Associate professor in the Rennes 2 University LPBEM laboratory (1), Franck Multon is currently an invited researcher with the Irisa Bunraku project (2). He presented his research on computer generated images, animation, modeling and simulation during his HDR defence (3), on December 8, 2006.

Computerization techniques are used in several application fields in order to animate human-like figures, referred to as avatars or humanoids. Usually, they do not produce enough realistic trajectories. But things are changing. “Until now, computer simulation was based upon bone angle measurements. The process was hard because it had to deal with so many motion possibilities”, says Multon.
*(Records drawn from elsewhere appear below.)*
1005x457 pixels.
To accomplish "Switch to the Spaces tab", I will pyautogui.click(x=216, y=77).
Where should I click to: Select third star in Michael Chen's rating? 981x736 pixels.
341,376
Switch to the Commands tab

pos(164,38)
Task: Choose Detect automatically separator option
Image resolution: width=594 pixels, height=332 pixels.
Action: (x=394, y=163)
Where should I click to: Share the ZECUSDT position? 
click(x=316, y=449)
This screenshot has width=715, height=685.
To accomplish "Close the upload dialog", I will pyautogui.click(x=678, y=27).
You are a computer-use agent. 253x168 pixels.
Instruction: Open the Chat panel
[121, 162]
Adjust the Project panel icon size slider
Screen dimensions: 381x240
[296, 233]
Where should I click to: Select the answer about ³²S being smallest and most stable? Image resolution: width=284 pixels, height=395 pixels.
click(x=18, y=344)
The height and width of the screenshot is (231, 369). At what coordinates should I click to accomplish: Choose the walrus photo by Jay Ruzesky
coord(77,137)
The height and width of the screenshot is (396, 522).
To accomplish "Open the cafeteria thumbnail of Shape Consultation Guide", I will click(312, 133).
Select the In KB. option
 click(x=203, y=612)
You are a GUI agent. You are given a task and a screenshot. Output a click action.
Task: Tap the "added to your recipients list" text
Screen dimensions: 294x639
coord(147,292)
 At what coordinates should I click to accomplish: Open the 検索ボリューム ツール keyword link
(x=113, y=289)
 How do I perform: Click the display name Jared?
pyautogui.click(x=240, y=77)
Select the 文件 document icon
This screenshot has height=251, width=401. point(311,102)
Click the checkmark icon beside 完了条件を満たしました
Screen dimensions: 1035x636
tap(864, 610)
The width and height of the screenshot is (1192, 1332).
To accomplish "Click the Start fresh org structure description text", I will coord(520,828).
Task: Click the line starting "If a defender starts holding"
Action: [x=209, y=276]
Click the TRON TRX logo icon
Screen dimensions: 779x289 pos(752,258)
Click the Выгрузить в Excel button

With 206 bones, 650 muscles, tens of rotations, intertwined lengths of movable joints, connective tendons and ligaments, the human body is a complex machine driven by a string of laws such as gravity, mass, force, or inertia. Now, factor in a crumb of psychology and any human gait can turn into everything from flabby shuffling to flippant loping, adding complex niceties to the matter. Modelling and simulating the movements of such a mechanism is therefore rather… “challenging”.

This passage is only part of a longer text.